Feigwarzen

Neben Genitalherpes und Chlamydien gehören die Feigwarzen zu den am häufigsten sexuell übertragbaren Krankheiten. Schätzungen belegen, dass ca. 1-2% der sexuell aktiven Bevölkerung von Feigwarzen betroffen sind. Mehr als 10% der Bevölkerung trägt das Virus in sich, weisen jedoch keine Symptome auf. Das Virus kann jedoch trotzdem weitergegeben werden, auch wenn keine Symptome auftreten.

Feigwarzen werden ebenfalls wie viele andere Warzen von humanen Papillomaviren (HPV) ausgelöst. Der medizinische Begriff für Feigwarzen lautet „Condylomata accuminata“ oder auch einfach „Kondylome“.

Auch bei Feigwarzen handelt es sich um gutartige Hautwucherungen, wie bei den meisten anderen Warzentypen.

Von den über 100 verschiednen Typen des humanen Papillomavirus können ca. 50 Typen davon Feigwarzen hervorrufen.

Infektion mit Feigwarzen

Eine Infektion mit Feigwarzen kann durch ungeschützten Geschlechtsverkehr zustande kommen. Die Infektion geht sehr schnell, jedoch kann es einige Wochen oder sogar Monate dauern, bis die Warzen ausbrechen. Es gibt jedoch auch Menschen, die keine Symptome haben.

Nach der Übertragung nisten sich die Viren zuerst in den oberen Hautschichten ein und erst wenn begünstigende Faktoren dazukommen, zeigen sich die Warzen.

Wo kann man sich mit Feigwarzen infizieren

Eine Infektion durch Feigwarzen kann neben dem Geschlechtsverkehr auch beim gemeinsamen Baden, in Whirlpools, Schwimmbädern und beim gemeinsamen Benutzen von Handtüchern übertragen werden.

Frauen, die mit dem Erreger (HPV) für Feigwarzen infiziert sind, können den Erreger auch an das neugeborene Kind übertragen.

Feigwarzen erkennen

Feigwarzen sind meisten stecknadelgroße Hautwucherungen im Genital- und Analbereich. Beim Mann treten Feigwarzen meistens außerhalb auf, bei er Frau können Feigwarzen jedoch sogar den Gebärmutterhals befallen.

Grundsätzlich sind Feigwarzen gutartige Hautwucherungen, sie können jedoch bei der Frau Gebärmutterhalskrebs begünstigen. Es ist sehr wichtig, dass sofort ein Arzt aufgesucht wird bei einem Verdacht auf Feigwarzen und abgeklärt wird, ob es sich ggf. um Gebärmutterhalskrebs handeln könnte.

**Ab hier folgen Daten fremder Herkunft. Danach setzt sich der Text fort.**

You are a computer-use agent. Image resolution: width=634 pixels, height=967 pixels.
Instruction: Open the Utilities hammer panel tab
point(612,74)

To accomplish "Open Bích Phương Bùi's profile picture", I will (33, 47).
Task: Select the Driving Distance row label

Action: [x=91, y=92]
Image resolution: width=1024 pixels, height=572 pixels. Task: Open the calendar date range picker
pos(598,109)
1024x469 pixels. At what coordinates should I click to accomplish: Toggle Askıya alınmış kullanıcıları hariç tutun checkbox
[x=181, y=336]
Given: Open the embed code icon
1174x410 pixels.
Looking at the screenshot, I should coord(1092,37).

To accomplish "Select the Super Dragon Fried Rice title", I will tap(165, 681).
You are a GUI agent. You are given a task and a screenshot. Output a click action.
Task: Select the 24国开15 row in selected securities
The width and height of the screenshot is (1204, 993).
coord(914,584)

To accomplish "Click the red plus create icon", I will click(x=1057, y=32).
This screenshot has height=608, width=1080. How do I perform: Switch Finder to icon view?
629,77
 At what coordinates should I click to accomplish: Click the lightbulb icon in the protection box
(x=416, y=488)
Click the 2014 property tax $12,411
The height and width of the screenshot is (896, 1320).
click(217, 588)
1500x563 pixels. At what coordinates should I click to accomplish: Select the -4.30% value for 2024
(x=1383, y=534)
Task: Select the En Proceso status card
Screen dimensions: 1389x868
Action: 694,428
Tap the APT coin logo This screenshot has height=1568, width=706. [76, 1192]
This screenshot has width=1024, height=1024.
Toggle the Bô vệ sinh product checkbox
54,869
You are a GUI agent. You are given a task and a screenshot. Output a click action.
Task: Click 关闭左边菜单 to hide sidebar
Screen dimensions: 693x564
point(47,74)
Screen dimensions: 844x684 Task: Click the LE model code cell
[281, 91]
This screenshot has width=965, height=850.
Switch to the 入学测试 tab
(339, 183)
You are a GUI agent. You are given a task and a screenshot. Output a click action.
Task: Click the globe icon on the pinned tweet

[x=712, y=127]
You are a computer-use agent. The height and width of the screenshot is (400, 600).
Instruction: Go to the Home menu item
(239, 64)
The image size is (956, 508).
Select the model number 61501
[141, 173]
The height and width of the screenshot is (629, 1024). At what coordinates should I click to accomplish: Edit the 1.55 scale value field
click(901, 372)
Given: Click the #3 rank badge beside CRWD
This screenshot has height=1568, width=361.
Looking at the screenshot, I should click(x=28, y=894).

Da die Warzen nach einer Infektion sehr lange brauchen bis sie sich zeigen können sie auch schnell anfangs einfach übersehen werden.

Die Warzen können teilweise leicht bluten und unangenehm jucken. Sie treten einzeln auf, können aber auch Grüppchenweise auftreten.

Feigwarzen kann ein Urologe meistens auf den ersten Blick erkennen und sonst ist es auch möglich mit Hilfe einer Gewebeprobe genauer zu bestimmen, um welchen Typ es sich handelt. SO kann auch festgestellt werden, ob es sich ggf. um bösartige Hauptsicherungen kantele könnte.

Feigwarzen Therapie

Feigwarzen werden meistens auch behandelt, indem das Immunsystem in erster Linie gestärkt wird, denn so kann auch sichergestellt werden, dass die Feigwarzen nicht mehr wiederkommen und die betroffene Person auch nachhaltig geheilt ist.